While the male team presents its ideas, the female team will sit in a sound-proofed room then the female team will have its turn.

Throughout the challenge, our high-powered jury and opinionated audience will question, critique and applaud the ideas and eventually vote on which of them should be adopted by global corporations.

Tuesday, 4 August 2009

Rebrand the F Word - Feminism needs a make-over


It’s probably time I revealed my plan. It’ll need to expand exponentially from these humble beginnings but at least I have a start. Last month, after a week at TED, I managed to tear an idea from my head. I am going to compile a dream team of PR and agency gurus of both genders and invite them to devise a global advertising campaign - fictitious, but who knows where it might lead - to rebrand the F word (that's feminism for short).


The endgame of the campaign will be to convince companies that parity equals profits - having fairer representation by women will help a company's bottom line. This dream team of extraordinary spin-doctors will get twenty minutes to pitch their ideas to a roomful of business and political leaders at the World Economic Forum’s Annual Meeting in Davos, Switzerland this coming January. Once they’re done, a panel of powerful, ruthless and witty women will interrogate their ideas before the audience too has a go. This unconventional little mission will be filmed and, all going well, if the end result is good enough, a half-hour special about it will air next year on CNBC in EMEA and APAC and stream on CNBC.com. Nobody will actually be paying for a global campaign to rebrand the f word next year, it's just an exercise to get some great ideas, but maybe if the ideas are interesting enough, someone might pick them up.

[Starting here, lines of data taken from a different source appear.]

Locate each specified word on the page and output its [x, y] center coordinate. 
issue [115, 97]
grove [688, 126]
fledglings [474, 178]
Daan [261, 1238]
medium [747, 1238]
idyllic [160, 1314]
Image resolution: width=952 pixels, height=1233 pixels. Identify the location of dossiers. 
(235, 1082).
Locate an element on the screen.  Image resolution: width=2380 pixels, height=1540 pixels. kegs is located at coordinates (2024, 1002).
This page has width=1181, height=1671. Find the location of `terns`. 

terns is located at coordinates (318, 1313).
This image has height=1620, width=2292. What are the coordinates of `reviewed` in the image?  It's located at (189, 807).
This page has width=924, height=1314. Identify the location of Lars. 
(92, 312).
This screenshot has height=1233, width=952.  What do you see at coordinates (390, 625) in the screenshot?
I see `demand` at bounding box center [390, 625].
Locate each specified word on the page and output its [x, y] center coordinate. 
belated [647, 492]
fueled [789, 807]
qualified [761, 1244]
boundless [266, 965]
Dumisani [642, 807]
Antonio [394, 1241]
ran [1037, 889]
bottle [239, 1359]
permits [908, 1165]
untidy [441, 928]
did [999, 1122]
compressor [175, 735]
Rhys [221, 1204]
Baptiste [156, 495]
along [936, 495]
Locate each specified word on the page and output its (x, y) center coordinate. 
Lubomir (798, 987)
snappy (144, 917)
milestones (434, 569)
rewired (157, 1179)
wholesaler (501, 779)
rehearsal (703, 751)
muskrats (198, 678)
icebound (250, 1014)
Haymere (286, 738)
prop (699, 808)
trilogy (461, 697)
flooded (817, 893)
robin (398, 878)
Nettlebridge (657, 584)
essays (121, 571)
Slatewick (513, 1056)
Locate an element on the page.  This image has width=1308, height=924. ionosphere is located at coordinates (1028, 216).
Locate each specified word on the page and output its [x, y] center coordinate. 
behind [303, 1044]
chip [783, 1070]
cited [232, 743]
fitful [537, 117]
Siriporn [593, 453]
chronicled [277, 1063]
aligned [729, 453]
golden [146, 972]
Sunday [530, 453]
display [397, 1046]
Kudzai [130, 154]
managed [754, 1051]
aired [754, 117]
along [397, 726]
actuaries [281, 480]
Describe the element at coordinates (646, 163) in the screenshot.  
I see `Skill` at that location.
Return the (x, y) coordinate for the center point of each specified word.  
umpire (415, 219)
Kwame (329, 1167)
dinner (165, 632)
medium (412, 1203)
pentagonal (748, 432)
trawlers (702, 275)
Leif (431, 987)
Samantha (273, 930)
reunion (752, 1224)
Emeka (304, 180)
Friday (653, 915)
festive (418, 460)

This is all thanks to the World Economic Forum and a delegate who may not wish to be named since her own gender parity project is yet to be launched. I met her in Davos last year where I was televising a debate for CNBC. She described her commitment to gender equality and I was inspired but couldn't immediately think of a sensible way to be a rebel for the cause. It was 3am, in the Davos piano bar, a drink-spilling oasis of zero inhibitions and I’d had two hours sleep for too many nights so was all emotion and good intentions with no clues. (It happens the fourth or fifth night of every WEF event. I grow desperate to unlock the hero within.)

I wanted to challenge myself to do something about the fact that on the one hand, I resented gender inequality and on the other, I cringed at feminist stereotypes overly worthy women. I figured if I could create an opportunity to inspire change, even teeny tiny change, through skilfully packaged content and a clever idea, this would be one small thing I could do and personally get satisfaction from. And I started mulling... eventually coming up with this little project.
I asked WEF’s gender parity team and the woman who inspired me if they would support a debate at Davos that used a playful concept to deliver a critical message on gender inequality and this week they officially agreed so that has given me a base. But it's just a starting place. I want to grow it from there and you'll be able to read about whether I achieve that right here. This is the official diary of the rebranding campaign. Watch this space.